Diese Einschätzung resultiert aus jahrelanger Beobachtung globaler Kapitalströme. Alden hat wiederholt betont, dass Bitcoin in Phasen monetärer Unsicherheit zunächst unter Druck gerät, während Gold sofort als Fluchtburg dient. Doch sobald Liquidität zurück in den Markt fließt, zeigt Bitcoin typischerweise stärkere Elastizität nach oben. Dieses Muster wiederholte sich in vergangenen Zyklen nach Mining-Anpassungen.
Diese Divergenz im Sentiment spiegelt sich auch in den Kapitalströmen wider. Während institutionelle Anleger verstärkt in Gold-ETFs investieren, zeigen On-Chain-Daten eine Akkumulationsphase bei Bitcoin, bei der langfristige Halter ihre Positionen ausbauen. Alden interpretiert dies als klassisches Zeichen einer Bodenbildung, bei der schwache Händler an starke übergeben.

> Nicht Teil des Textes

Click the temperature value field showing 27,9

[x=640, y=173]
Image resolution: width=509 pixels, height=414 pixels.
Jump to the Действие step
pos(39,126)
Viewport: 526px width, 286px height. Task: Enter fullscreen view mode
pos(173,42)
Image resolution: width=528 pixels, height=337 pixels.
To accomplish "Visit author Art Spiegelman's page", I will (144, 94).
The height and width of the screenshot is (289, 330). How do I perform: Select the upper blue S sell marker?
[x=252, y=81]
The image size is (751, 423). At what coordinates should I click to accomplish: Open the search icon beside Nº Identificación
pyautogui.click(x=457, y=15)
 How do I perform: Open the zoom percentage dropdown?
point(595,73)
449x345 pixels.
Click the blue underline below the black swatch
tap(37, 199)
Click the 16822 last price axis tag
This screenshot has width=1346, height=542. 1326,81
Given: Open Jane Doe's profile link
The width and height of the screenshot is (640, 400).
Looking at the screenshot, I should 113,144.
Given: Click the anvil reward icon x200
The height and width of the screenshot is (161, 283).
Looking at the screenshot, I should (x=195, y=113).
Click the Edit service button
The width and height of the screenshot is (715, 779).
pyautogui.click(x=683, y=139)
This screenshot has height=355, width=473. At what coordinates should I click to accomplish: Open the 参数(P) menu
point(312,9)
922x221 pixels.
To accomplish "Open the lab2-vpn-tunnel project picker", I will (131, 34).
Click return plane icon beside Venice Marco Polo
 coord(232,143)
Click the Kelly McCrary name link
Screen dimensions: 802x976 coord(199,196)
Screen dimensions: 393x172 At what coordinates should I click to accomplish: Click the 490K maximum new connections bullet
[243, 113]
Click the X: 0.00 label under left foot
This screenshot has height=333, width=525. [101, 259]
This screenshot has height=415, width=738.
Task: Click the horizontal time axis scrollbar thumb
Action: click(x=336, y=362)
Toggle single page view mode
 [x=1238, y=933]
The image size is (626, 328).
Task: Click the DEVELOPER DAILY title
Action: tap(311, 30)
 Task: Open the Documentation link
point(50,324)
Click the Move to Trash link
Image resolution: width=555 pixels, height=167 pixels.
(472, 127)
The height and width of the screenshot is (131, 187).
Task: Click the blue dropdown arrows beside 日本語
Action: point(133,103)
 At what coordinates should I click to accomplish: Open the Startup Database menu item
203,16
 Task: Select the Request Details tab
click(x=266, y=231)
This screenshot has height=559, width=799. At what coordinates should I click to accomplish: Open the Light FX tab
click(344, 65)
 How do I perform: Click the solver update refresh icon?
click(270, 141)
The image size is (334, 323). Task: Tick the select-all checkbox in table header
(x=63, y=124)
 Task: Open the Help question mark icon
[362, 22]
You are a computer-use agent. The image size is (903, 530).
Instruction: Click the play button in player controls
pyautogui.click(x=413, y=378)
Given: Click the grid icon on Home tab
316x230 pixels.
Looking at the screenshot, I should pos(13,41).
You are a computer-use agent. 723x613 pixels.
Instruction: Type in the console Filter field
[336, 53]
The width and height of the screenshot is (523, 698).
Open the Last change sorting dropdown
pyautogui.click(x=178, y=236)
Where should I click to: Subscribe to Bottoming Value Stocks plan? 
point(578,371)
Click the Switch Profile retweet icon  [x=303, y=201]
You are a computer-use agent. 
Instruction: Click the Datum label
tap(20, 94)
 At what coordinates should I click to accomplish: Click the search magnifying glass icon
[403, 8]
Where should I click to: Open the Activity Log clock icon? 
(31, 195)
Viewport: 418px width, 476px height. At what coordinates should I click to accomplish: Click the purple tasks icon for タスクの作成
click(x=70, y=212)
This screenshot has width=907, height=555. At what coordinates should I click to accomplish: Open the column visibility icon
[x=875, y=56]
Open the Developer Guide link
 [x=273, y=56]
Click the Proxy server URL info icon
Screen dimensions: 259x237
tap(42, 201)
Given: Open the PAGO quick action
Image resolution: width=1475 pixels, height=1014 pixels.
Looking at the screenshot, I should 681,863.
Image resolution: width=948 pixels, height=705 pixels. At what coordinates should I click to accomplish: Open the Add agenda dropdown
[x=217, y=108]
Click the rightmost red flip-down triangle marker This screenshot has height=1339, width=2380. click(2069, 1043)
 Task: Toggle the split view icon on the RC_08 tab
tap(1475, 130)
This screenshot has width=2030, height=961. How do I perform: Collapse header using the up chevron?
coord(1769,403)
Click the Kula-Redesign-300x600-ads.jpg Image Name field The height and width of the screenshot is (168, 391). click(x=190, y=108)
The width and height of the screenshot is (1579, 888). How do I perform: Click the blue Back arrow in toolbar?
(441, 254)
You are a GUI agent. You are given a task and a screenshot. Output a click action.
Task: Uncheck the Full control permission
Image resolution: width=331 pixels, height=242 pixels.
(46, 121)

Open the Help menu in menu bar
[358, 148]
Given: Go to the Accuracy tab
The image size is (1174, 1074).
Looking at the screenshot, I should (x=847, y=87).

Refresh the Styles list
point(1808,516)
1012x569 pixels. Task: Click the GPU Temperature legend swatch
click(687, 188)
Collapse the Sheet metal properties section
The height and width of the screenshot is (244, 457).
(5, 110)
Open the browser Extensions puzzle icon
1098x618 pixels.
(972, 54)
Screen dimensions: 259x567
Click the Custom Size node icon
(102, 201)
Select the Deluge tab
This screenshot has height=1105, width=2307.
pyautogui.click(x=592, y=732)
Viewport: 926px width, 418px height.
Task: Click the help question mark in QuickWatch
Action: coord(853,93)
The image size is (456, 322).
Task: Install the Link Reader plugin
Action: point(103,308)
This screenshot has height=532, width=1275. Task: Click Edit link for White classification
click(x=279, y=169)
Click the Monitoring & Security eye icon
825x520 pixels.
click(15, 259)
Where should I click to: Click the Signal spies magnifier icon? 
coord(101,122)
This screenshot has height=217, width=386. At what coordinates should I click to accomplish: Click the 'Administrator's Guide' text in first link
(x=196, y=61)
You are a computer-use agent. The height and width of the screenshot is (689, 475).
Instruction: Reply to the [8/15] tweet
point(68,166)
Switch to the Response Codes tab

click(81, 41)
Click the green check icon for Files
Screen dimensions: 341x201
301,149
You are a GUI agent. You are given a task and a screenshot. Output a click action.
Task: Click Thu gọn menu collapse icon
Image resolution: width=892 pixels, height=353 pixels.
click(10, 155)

„Gold has somewhat euphoric sentiment around it, while Bitcoin is being treated somewhat unfairly negative.“ — Lyn Alden, Makroökonomin
Warum das wichtig ist
Diese Divergenz im Sentiment ist für strategische Investoren relevant. Extremer Pessimismus bei gleichzeitig soliden Fundamentdaten deutet historisch oft auf Bodenbildungsphasen hin. Der Fear & Greed Index für Bitcoin liegt aktuell bei 18 – das signalisiert extreme Angst im Markt.
Gold hingegen profitiert von seiner Rolle als klassischer Krisenschutz. Die Unsicherheit durch geopolitische Spannungen und Inflationssorgen treibt Anleger in den als sicher geltenden Wert. Doch genau diese Überfrachtung birgt Risiken für kurzfristige Korrekturen.
Darüber hinaus spielt die Demografie eine Rolle. Jüngere Investoren bevorzugen digitale Assets, während ältere Generationen physisches Gold schätzen. Diese schleichende Generationenverschiebung begünstigt langfristig Bitcoin, da Vermögen transferiert wird und neue Anleger andere Präferenzen haben.
Zudem unterscheiden sich die Liquiditätsprofile fundamental. Gold wird physisch gehandelt und gelagert, was bei Krisen zu Engpässen führen kann. Bitcoin operiert 24/7 mit globaler Erreichbarkeit über DeFi-Infrastrukturen. Diese technische Überlegenheit in puncto Transferierbarkeit könnte in turbulenten Zeiten zunehmend an Bedeutung gewinnen.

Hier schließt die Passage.